• _What this task involves_:
Only the lines from the one containing "Task: Click the question mark help icon" through the end of the records should be retyped, exactly and including both ends; pictures stay out.

• _Screenshot grounding data_:
──────────

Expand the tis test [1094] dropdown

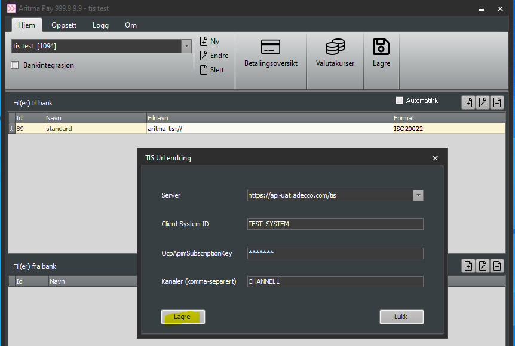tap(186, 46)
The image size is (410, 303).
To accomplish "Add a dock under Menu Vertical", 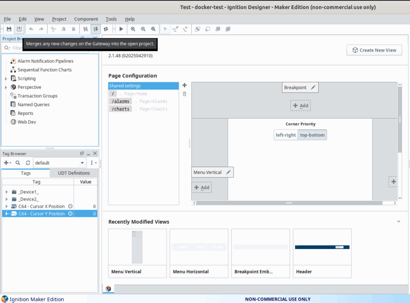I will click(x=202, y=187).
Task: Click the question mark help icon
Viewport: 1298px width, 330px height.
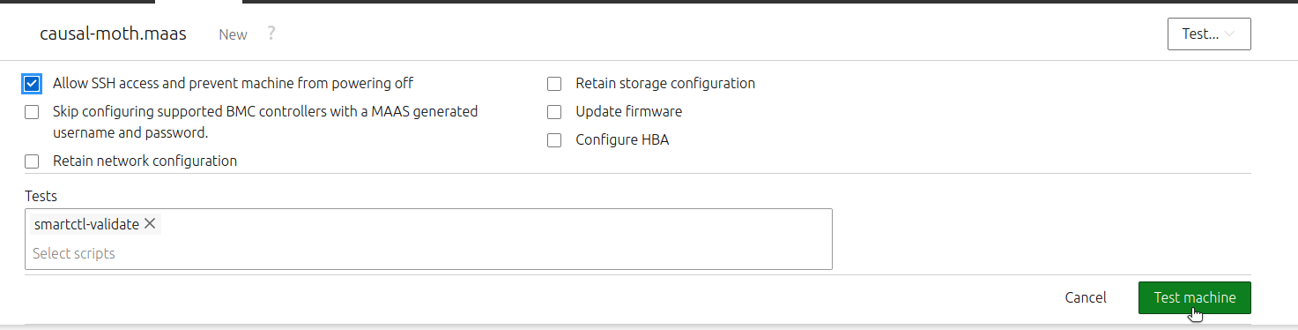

──────────

• _Solution to the problem_:
Task: Click the question mark help icon
Viewport: 1298px width, 330px height.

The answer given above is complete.